[Stored data entries]
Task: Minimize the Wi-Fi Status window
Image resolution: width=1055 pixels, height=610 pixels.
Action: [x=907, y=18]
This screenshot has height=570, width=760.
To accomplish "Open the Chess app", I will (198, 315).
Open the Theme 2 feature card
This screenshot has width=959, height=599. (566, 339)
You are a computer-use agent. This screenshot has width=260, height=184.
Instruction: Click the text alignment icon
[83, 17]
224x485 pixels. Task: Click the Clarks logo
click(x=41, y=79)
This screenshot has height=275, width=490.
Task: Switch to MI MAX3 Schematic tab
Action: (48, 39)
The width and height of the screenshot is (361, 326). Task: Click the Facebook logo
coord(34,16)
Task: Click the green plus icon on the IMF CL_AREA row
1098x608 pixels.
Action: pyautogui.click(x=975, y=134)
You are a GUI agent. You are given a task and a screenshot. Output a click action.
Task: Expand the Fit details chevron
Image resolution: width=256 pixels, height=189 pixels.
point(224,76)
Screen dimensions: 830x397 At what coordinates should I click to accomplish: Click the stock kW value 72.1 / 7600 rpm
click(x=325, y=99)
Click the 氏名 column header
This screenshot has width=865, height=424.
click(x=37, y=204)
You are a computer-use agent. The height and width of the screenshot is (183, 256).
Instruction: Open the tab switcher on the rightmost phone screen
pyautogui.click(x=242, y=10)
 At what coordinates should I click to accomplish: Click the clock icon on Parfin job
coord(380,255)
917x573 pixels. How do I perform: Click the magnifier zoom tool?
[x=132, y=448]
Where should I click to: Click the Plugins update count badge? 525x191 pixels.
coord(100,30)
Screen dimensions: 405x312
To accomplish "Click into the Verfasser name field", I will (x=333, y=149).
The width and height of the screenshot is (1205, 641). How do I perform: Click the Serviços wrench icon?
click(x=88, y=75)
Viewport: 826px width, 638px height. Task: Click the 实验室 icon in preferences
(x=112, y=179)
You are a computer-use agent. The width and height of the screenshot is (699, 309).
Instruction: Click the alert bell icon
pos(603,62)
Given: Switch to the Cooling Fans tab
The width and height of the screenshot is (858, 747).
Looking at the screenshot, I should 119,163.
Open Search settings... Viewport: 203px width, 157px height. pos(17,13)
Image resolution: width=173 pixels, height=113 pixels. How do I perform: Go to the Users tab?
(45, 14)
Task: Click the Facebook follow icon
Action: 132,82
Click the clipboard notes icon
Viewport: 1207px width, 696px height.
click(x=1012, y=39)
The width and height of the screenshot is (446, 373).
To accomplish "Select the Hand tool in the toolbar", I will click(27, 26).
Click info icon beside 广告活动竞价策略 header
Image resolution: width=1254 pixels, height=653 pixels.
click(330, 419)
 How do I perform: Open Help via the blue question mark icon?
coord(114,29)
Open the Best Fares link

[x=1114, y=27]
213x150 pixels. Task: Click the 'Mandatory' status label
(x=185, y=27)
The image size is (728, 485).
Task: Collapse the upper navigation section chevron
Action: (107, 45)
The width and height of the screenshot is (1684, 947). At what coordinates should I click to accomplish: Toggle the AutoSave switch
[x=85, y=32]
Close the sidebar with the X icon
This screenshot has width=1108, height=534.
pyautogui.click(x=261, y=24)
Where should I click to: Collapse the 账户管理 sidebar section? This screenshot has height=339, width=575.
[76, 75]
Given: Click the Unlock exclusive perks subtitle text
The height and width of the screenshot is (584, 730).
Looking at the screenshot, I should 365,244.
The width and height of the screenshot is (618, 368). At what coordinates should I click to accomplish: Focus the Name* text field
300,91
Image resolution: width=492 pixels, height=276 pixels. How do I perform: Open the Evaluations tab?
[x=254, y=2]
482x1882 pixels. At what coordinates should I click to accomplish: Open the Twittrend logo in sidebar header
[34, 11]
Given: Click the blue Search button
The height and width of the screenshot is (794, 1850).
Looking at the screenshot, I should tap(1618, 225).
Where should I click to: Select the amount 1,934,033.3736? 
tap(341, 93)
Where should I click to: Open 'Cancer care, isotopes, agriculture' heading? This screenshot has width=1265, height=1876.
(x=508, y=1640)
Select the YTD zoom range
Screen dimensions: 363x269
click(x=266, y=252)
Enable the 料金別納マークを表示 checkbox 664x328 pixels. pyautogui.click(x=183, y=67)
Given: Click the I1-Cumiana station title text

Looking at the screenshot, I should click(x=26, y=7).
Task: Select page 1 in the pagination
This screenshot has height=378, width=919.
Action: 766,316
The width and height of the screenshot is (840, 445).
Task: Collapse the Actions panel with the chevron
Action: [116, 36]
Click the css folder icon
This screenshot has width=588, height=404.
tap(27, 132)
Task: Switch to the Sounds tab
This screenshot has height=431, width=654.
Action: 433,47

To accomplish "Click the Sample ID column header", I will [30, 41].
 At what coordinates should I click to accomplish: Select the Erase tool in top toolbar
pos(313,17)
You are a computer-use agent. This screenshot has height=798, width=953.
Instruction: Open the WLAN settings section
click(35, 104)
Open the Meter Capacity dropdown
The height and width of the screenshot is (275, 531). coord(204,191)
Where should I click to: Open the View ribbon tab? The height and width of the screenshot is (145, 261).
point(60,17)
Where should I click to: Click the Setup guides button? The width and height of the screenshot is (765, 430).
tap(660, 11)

WORK ORDER: Every line above from the line with "917x573 pixels. How" to the line with "Given: Switch to the Cooling Fans tab" is wanted, ends included; write them out exactly and add no other line.

THE COMPLETED TASK:
917x573 pixels. How do I perform: Click the magnifier zoom tool?
[x=132, y=448]
Where should I click to: Click the Plugins update count badge? 525x191 pixels.
coord(100,30)
Screen dimensions: 405x312
To accomplish "Click into the Verfasser name field", I will (x=333, y=149).
The width and height of the screenshot is (1205, 641). How do I perform: Click the Serviços wrench icon?
click(x=88, y=75)
Viewport: 826px width, 638px height. Task: Click the 实验室 icon in preferences
(x=112, y=179)
You are a computer-use agent. The width and height of the screenshot is (699, 309).
Instruction: Click the alert bell icon
pos(603,62)
Given: Switch to the Cooling Fans tab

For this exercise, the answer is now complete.